Bubba is the Quality Logo Products mascot. He may have started out as "just a stress ball," but he's come a long way since the company's launch in 2003. Bubba has been immortalized in numerous vector artwork designs for internal and external promotions, and you can see him change outfits on the Quality Logo Products homepage whenever a holiday rolls around. Oh, and he thinks pants are for the birds. You can connect with Bubba on


  1. Anthony

    These are some great tips for anyone trying to promote themselves! There are a lot of times where some people like to jam a bunch of information on something so small and totally can take away the message of how you want others to see your business.

    The best way is to keep is simple and to have some sort of contact so that you can be reached by anyone who is interested. We love helping new businesses! It’s kind of our thing. Also a plus to have something creative (and we all know that can be difficult at some times) but just showing off a promotional item can be that extra mile for creative-ism.[My new made up word] 😉 Now get out there and slap a logo on a pen with a phone number and let everyone know that you are the real deal!!

  2. Greg

    Great tips! Keeping it simple goes a long way! I also think using the proper language is a big one! Making sure you are using correct grammar is a huge deal! If your not going to use the correct grammar, its just like saying I don’t care enough to spell or punctuate correctly!!

  3. Ashley

    This is an excellent walkthrough of the important pieces in branding a company. The steps depicted almost serve as a flow chart for everything your company needs to understand. Of all these commandments, some of them are pretty obvious, but others are overlooked way too often.

    I think the avoiding prefixes commandment is such a simple, yet necessary rule everyone should follow. I keep thinking of the scene in The Social Network when Sean Parker suggests Mark Zuckerberg to drop the “The” in “The Facebook” It seems like such a useless piece of business to worry about with a high-tech company, but “Facebook” sounds trendier, more concise, and therefore easier to market. I think the lower case letter works for eBay and Apple because it was unique at the time, another important commandment listed!

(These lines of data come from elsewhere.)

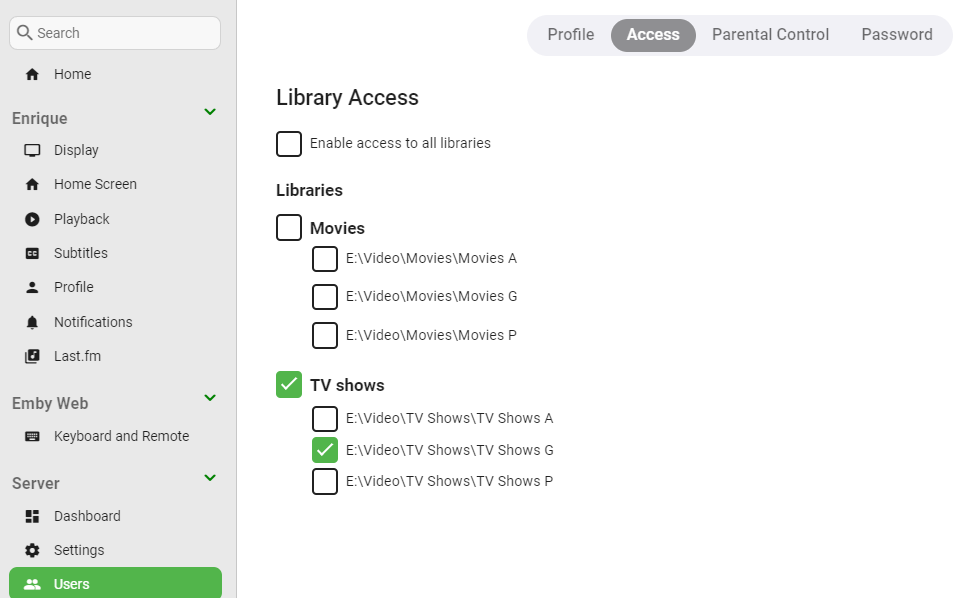The width and height of the screenshot is (971, 598).
Task: Switch to the Parental Control tab
Action: [x=770, y=35]
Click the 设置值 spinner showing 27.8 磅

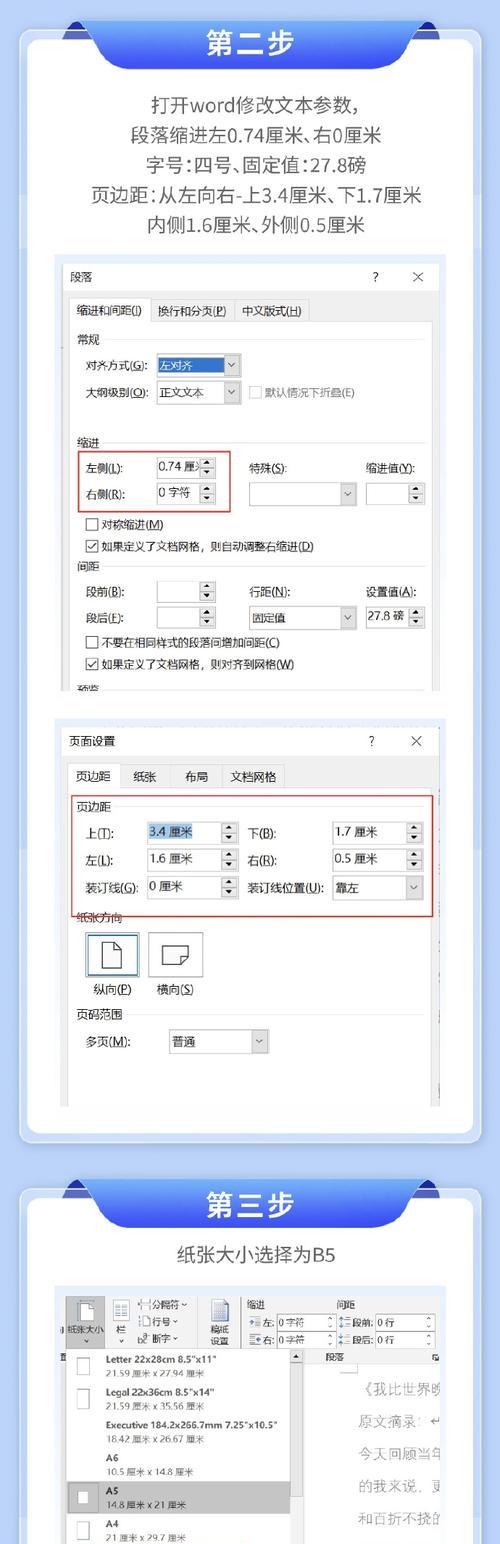click(395, 617)
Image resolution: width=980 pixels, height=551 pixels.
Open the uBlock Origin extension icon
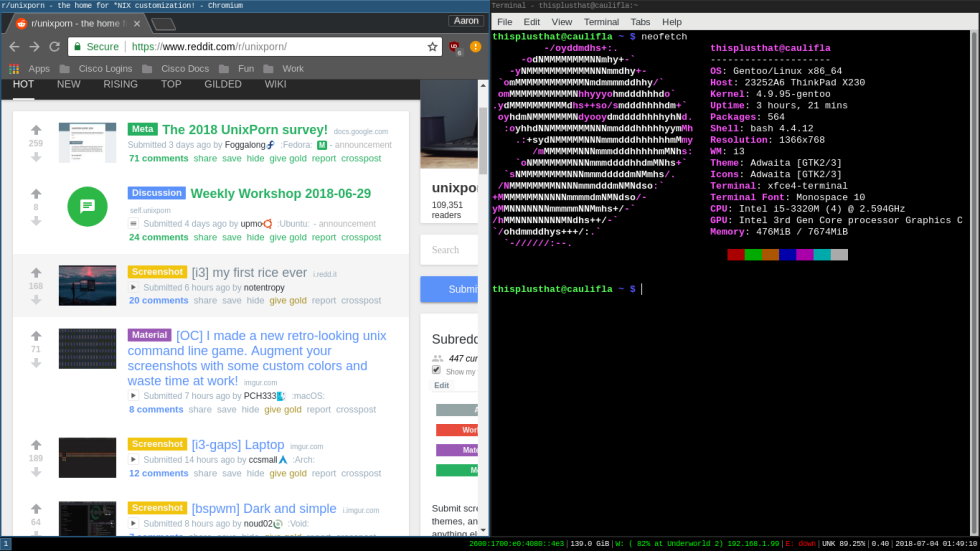pos(455,46)
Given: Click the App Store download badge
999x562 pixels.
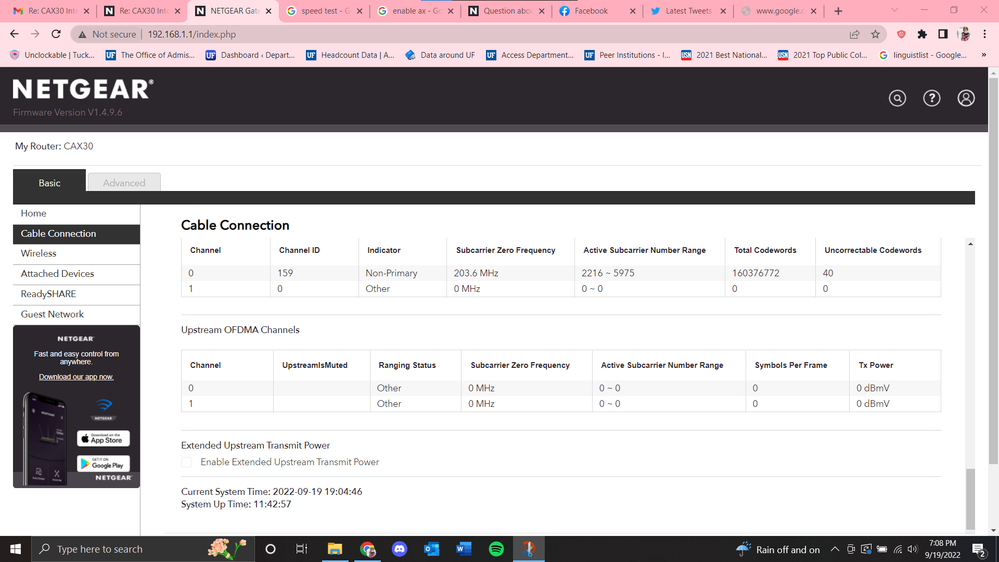Looking at the screenshot, I should pos(104,439).
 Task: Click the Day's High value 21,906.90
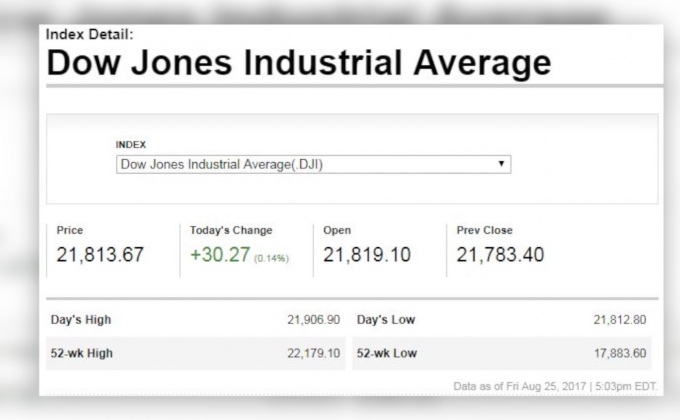tap(313, 320)

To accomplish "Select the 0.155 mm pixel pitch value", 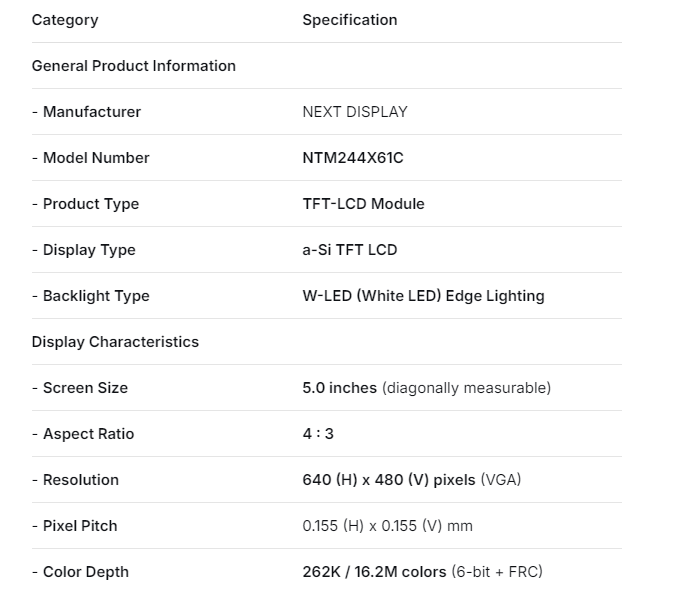I will click(388, 526).
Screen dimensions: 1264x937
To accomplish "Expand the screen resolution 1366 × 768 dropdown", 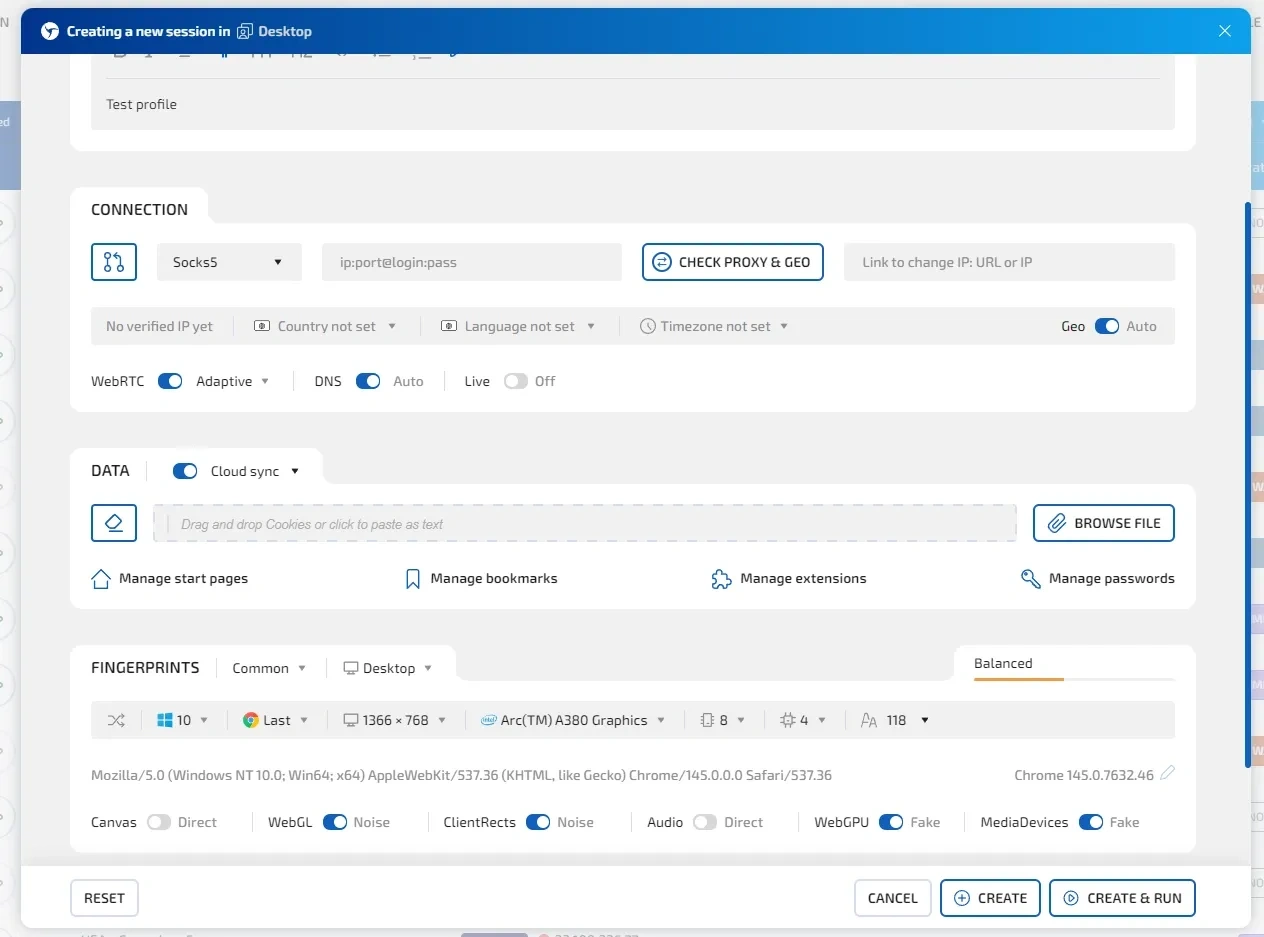I will coord(395,720).
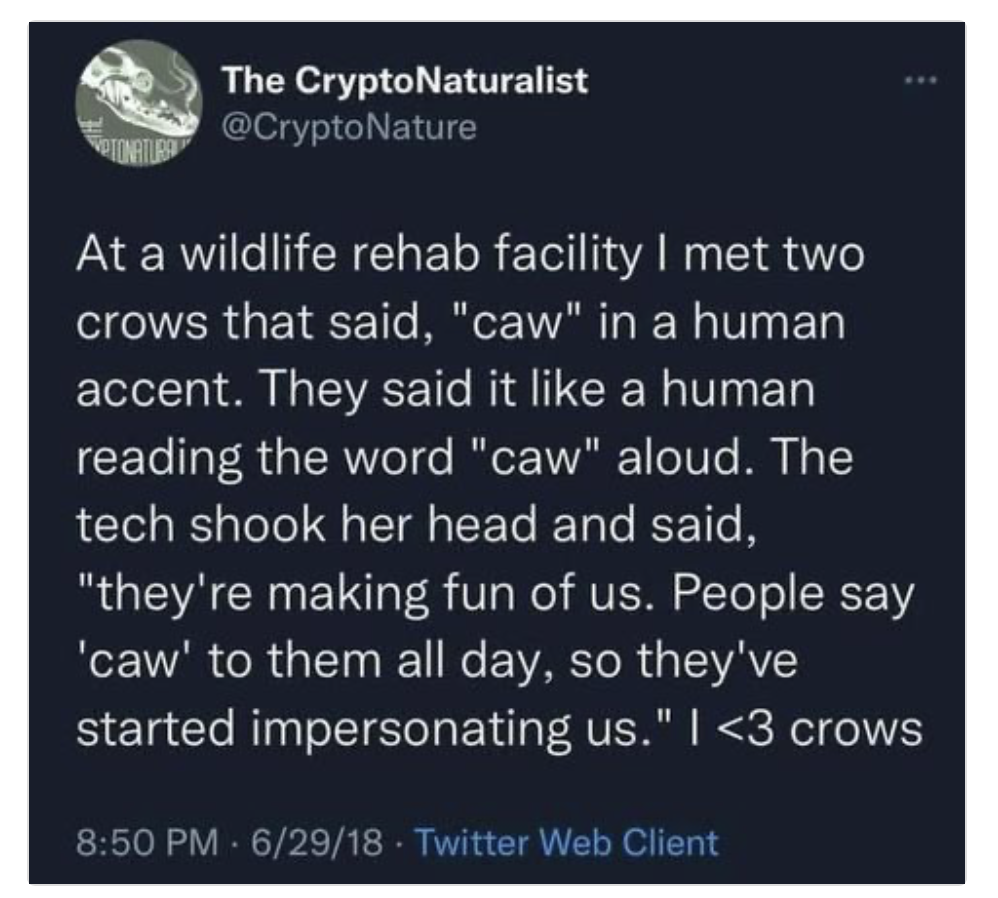998x898 pixels.
Task: Open the Twitter Web Client source link
Action: pos(566,841)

    However, sometimes the most obvious of the commandments are the ones you want to focus on and make sure you don’t overlook, too. This way, you leave no stone unturned. Kinda like how getting promotional goods for your company is such an obvious necessity to get your company’s name and information in the hands of so many people. Yet, there are still companies out there that miss out on the beautiful branding opportunities of promotional products. Crazy, right?…Great list, Bubba!

  4. Jon

    I love the graphic on this – it follows my favorite rule on the list – Keep it simple.Nothing is worse than having a great message that is too small for the customer to see or one where necessary info gets lost in the shuffle.

    if there were a 11th commandment, I would suggest – make it fun … the 10 tips above if done correctly will probably already make it exciting if it needs to be – but people will remember something novel too. A small play on words, or giving away something a little silly goes a long way to having a lasting impression on a customer (think about the best commercials you have seen – they are usually the ones you laughed really hard at right? and you usually remember who made them … same thing here)

  5. Angie

    These are great tips. Now if we can get more people to follow them. I would also like to suggest that when creating a full color company logo, be sure to also create a one-color version. The full color version might look great on business cards, but it’s not going to work for most promotional items.